> [What you need to do]: Transcribe the lines exactly, beginning with the one that contains "The width and" and ending with the final line of the records. Do not transcribe pictures.

> [Extracted information]:
--

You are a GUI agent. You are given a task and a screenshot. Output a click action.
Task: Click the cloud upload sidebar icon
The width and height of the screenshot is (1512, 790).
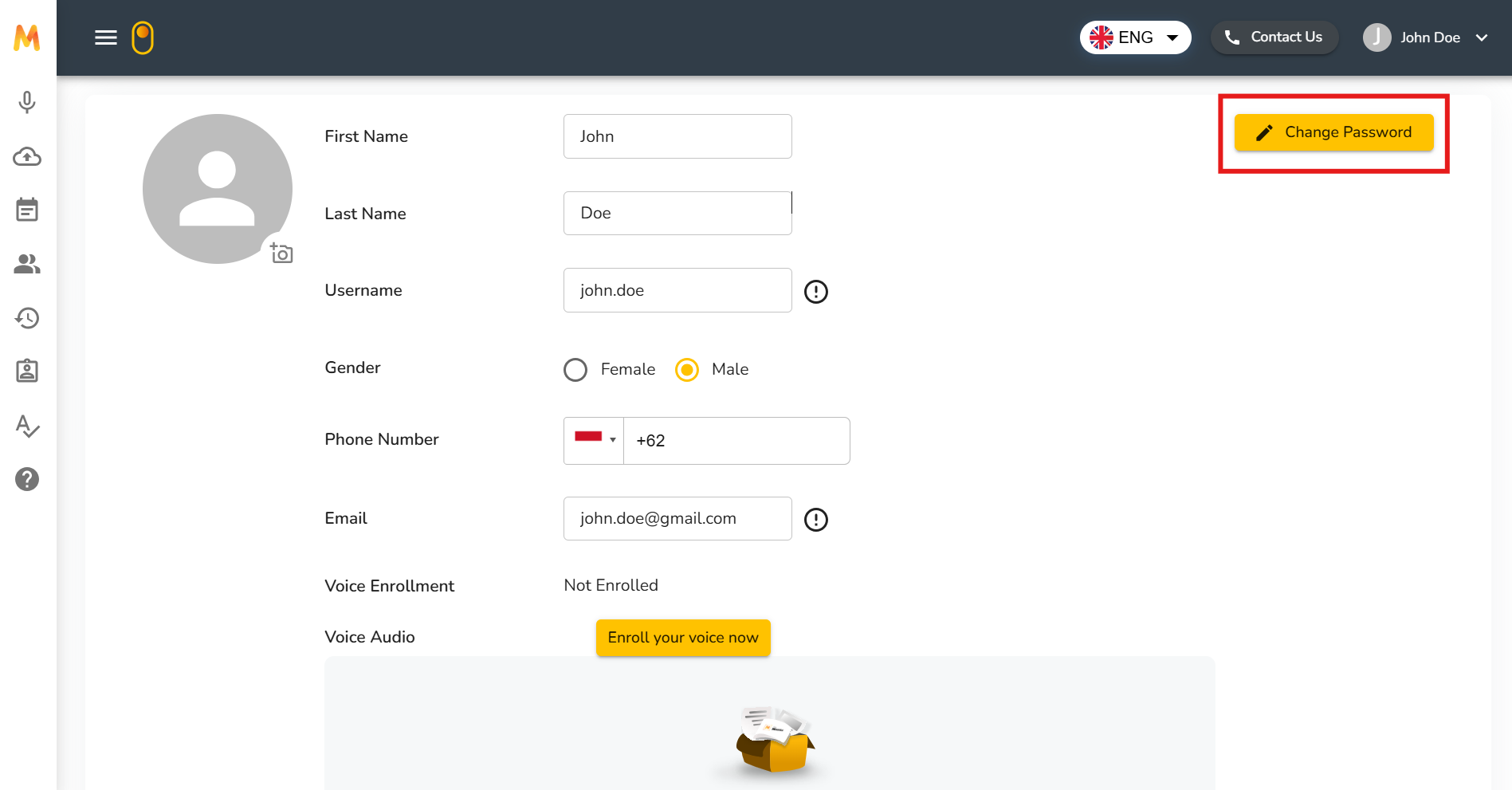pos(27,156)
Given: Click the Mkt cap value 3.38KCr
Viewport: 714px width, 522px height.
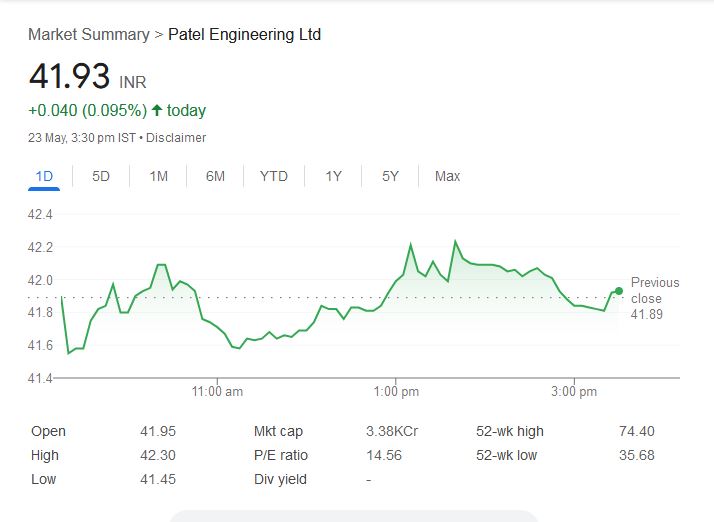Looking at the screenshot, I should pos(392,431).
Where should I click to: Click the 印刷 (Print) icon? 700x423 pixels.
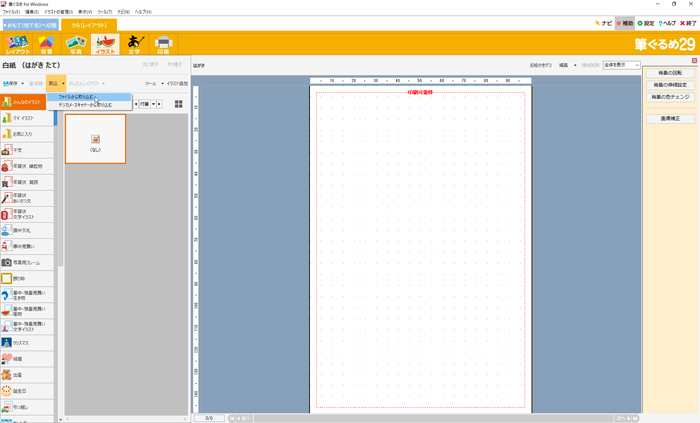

--

> [Solution to this exercise]:
The width and height of the screenshot is (1512, 790).
pos(27,156)
Given: Click the Mkt cap value 3.38KCr
Viewport: 714px width, 522px height.
Looking at the screenshot, I should pos(392,431).
Where should I click to: Click the 印刷 (Print) icon? 700x423 pixels.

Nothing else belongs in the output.